According to Wikipedia, F-test entry, the F-test for equality of two variances forms the ratio F = s1² / s2² from independent samples drawn from normal populations, places the larger variance in the numerator so the test is one-sided, and rejects H0 when the ratio exceeds the F distribution critical value at the chosen alpha.
When you move from comparing two variances to testing whether a regression model explains variance in a response, the same F ratio shows up in the overall F-test of an exponential regression calculator.
Frequently Asked Questions
Q: What does the F ratio measure in a two sample variance test?
A: The ratio measures how far apart two sample variances are. A ratio near 1 means the variances look similar; a ratio much larger than 1 means one sample is much more variable.
Q: How do you compute the F ratio from two sample variances?
A: Divide one sample variance by the other: F = s1² / s2². The larger variance goes in the numerator so the ratio is at least 1.
Q: What degrees of freedom does the F-test use?
A: The F distribution uses two degrees of freedom: df1 = n1 − 1 from the numerator sample and df2 = n2 − 1 from the denominator sample.
Q: Is a larger F ratio more significant?
A: Yes, in the conventional one-sided F-test. Larger F means the numerator variance is further from the denominator variance, which lowers the right-tailed p-value.
Q: How do you interpret a non significant F-test?

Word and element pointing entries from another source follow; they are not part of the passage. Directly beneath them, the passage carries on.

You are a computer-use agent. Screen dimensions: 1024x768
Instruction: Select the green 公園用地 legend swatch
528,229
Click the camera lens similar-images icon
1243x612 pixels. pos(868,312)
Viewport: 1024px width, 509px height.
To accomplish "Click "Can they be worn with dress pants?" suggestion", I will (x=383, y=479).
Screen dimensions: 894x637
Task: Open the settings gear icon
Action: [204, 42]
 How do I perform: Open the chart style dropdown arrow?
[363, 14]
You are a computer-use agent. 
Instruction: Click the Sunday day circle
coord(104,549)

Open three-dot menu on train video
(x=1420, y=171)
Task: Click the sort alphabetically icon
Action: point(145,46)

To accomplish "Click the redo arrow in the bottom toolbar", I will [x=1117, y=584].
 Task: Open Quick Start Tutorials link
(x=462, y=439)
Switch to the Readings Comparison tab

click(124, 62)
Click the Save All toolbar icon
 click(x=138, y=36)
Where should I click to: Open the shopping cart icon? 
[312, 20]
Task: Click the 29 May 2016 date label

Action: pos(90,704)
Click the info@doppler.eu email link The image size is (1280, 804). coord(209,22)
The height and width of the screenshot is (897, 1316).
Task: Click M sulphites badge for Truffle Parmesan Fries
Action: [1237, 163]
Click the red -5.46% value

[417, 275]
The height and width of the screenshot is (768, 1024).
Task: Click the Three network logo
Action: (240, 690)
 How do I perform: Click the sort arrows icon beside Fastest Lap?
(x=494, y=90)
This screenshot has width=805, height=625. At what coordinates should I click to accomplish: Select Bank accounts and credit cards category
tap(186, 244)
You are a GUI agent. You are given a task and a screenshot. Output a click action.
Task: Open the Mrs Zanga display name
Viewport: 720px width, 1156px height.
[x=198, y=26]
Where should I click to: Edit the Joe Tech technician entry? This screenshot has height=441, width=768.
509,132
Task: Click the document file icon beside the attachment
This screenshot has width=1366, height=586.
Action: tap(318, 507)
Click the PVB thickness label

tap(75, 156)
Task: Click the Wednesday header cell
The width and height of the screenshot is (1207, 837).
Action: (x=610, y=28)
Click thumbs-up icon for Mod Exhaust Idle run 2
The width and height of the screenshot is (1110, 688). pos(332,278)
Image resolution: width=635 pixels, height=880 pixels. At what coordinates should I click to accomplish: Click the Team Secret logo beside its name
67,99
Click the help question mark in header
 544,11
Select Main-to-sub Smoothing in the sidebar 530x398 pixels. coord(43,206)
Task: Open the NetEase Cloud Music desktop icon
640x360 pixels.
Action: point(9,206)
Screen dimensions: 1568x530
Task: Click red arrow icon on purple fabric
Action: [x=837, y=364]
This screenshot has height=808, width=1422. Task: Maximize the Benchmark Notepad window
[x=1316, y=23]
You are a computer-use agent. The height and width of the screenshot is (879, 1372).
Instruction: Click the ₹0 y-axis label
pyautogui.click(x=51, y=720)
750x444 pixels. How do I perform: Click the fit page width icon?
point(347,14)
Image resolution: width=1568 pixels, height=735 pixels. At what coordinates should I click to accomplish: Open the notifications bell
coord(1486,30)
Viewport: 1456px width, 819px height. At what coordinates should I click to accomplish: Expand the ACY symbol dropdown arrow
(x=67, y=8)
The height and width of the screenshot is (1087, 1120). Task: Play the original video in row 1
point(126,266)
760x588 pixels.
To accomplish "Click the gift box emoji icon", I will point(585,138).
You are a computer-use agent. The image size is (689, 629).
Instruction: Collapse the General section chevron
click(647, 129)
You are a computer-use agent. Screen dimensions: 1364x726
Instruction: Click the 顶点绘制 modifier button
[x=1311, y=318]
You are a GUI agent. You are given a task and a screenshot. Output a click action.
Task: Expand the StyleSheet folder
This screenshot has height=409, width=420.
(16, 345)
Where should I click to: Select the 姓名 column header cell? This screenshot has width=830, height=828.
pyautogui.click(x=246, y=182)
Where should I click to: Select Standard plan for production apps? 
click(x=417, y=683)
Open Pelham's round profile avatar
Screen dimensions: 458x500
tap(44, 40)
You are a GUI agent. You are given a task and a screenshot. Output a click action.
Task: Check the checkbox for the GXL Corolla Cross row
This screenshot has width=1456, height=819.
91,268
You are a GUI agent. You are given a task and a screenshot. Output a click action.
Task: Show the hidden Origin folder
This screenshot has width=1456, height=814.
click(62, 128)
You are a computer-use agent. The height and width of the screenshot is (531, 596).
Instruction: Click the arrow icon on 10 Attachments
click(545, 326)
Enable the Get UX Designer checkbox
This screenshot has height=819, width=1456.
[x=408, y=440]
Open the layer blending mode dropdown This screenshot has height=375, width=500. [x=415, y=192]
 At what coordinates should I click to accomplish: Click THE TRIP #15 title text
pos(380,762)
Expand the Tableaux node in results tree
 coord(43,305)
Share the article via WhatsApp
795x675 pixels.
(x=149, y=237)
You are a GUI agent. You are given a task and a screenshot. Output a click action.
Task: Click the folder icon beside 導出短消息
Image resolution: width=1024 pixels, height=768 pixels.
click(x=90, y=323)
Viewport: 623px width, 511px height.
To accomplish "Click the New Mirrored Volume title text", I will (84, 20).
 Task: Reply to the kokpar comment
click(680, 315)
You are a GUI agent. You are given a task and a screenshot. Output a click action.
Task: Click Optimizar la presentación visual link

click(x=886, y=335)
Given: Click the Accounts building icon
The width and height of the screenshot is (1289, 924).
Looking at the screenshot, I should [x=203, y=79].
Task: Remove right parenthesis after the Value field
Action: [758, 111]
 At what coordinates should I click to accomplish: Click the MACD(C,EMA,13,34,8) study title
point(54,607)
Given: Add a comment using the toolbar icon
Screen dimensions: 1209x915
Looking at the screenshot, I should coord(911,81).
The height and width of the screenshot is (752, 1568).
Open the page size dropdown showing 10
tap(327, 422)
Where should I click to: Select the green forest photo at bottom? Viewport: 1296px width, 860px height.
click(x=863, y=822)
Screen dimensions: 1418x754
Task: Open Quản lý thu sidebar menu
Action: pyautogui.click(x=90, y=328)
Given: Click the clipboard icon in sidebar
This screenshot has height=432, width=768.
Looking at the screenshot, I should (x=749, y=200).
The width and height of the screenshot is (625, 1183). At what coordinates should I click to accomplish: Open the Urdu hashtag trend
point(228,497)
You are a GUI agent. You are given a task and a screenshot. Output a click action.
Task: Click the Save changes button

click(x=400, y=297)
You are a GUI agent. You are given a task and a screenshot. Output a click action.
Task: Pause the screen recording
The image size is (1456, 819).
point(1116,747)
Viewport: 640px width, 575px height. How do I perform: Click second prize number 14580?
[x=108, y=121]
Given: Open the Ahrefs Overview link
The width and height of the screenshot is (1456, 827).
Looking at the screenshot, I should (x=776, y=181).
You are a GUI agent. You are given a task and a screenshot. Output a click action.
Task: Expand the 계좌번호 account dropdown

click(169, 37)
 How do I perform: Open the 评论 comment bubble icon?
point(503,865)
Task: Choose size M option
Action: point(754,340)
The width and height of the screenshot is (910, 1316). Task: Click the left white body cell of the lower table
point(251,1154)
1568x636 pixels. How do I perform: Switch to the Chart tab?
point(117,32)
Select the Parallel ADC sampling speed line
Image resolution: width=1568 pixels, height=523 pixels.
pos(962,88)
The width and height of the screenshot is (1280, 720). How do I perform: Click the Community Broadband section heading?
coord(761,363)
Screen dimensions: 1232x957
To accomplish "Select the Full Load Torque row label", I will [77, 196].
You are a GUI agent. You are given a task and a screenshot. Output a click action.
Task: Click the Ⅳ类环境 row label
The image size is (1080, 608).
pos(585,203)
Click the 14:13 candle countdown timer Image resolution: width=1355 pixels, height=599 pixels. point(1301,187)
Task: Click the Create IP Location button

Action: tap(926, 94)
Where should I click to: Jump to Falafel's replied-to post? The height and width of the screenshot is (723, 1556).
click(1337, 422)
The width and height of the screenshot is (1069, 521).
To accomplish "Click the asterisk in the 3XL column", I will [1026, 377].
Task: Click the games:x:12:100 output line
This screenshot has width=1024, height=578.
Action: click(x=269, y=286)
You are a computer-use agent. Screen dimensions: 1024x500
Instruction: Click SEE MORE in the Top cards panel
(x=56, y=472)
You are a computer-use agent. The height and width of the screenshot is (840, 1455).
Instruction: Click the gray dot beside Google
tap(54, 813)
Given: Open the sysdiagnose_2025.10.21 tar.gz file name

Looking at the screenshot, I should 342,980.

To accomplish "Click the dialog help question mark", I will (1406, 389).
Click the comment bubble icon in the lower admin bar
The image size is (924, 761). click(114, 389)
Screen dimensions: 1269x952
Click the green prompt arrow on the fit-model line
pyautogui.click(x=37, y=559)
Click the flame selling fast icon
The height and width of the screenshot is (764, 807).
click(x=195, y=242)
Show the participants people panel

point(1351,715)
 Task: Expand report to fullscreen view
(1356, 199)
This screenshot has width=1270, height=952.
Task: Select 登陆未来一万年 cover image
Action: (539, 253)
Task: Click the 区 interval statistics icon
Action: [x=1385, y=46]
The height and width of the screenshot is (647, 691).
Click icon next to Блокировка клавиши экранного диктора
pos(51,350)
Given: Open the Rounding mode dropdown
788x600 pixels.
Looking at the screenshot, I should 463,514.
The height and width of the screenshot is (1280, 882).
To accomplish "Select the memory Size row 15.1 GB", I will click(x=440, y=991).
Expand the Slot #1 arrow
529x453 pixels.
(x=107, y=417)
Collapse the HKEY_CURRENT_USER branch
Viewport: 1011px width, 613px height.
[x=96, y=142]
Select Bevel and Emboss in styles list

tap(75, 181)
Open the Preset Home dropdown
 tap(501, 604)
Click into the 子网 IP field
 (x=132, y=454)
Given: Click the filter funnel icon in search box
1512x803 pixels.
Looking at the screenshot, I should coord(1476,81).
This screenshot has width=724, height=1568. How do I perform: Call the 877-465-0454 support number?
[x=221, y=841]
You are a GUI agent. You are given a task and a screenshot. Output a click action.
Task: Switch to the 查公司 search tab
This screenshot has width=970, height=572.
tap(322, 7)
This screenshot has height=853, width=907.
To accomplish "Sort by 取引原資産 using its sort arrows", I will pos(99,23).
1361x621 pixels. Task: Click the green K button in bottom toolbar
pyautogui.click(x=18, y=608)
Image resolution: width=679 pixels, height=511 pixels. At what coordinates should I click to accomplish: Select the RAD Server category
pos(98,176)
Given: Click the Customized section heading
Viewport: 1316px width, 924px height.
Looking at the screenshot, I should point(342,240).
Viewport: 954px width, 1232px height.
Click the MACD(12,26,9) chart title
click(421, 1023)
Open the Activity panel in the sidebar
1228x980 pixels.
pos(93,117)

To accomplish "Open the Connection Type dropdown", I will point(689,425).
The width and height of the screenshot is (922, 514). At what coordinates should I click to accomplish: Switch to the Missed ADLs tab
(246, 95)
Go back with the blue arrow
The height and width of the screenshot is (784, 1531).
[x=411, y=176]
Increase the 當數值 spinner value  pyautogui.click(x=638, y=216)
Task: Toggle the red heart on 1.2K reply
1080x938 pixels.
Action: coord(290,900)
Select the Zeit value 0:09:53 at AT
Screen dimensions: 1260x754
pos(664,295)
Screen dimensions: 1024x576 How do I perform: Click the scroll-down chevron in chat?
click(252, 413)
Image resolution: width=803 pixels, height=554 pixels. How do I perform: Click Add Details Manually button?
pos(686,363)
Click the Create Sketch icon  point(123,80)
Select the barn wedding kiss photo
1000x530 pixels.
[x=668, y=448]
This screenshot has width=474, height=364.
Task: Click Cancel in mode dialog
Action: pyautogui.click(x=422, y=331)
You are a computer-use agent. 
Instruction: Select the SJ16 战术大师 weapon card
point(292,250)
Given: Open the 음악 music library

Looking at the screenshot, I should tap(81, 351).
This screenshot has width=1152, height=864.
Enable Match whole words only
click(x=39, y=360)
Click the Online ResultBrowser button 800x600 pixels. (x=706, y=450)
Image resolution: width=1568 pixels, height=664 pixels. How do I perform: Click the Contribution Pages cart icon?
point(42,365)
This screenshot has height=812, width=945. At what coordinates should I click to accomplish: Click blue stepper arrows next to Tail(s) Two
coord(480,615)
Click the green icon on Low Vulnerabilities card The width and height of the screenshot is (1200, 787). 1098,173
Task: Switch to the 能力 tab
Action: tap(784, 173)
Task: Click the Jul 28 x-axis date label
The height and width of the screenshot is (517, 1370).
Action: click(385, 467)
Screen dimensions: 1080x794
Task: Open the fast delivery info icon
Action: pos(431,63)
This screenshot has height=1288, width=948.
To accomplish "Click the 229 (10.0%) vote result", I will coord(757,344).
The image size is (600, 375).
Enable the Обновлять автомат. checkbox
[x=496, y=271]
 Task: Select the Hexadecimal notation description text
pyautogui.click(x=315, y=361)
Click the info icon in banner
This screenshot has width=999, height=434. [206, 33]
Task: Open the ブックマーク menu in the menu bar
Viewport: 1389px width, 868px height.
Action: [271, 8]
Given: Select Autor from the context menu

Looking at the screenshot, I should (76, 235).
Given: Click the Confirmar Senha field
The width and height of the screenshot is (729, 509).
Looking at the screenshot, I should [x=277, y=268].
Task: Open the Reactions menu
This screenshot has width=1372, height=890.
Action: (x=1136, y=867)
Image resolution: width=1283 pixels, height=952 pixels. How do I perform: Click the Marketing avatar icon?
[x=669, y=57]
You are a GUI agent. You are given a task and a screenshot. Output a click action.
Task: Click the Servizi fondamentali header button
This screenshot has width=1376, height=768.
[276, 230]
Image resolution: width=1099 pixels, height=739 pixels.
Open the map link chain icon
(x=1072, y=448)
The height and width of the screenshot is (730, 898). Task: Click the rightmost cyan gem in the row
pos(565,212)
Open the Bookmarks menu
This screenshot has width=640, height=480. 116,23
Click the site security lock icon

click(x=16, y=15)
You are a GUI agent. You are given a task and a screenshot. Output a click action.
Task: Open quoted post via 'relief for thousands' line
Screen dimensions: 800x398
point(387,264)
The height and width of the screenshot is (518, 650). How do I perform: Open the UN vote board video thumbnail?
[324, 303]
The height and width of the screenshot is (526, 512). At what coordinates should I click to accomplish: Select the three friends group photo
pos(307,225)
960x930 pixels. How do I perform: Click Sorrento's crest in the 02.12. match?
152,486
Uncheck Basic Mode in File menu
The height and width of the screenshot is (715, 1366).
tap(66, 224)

A: A non-significant result means there is not enough evidence to claim the variances differ at your alpha, so you fail to reject H0 and can treat the two variances as equal for downstream tests.
Q: When should you use an F-test instead of a t-test?
A: Use an F-test when you want to compare the spread (variance) of two groups; use a t-test when you want to compare their average (mean).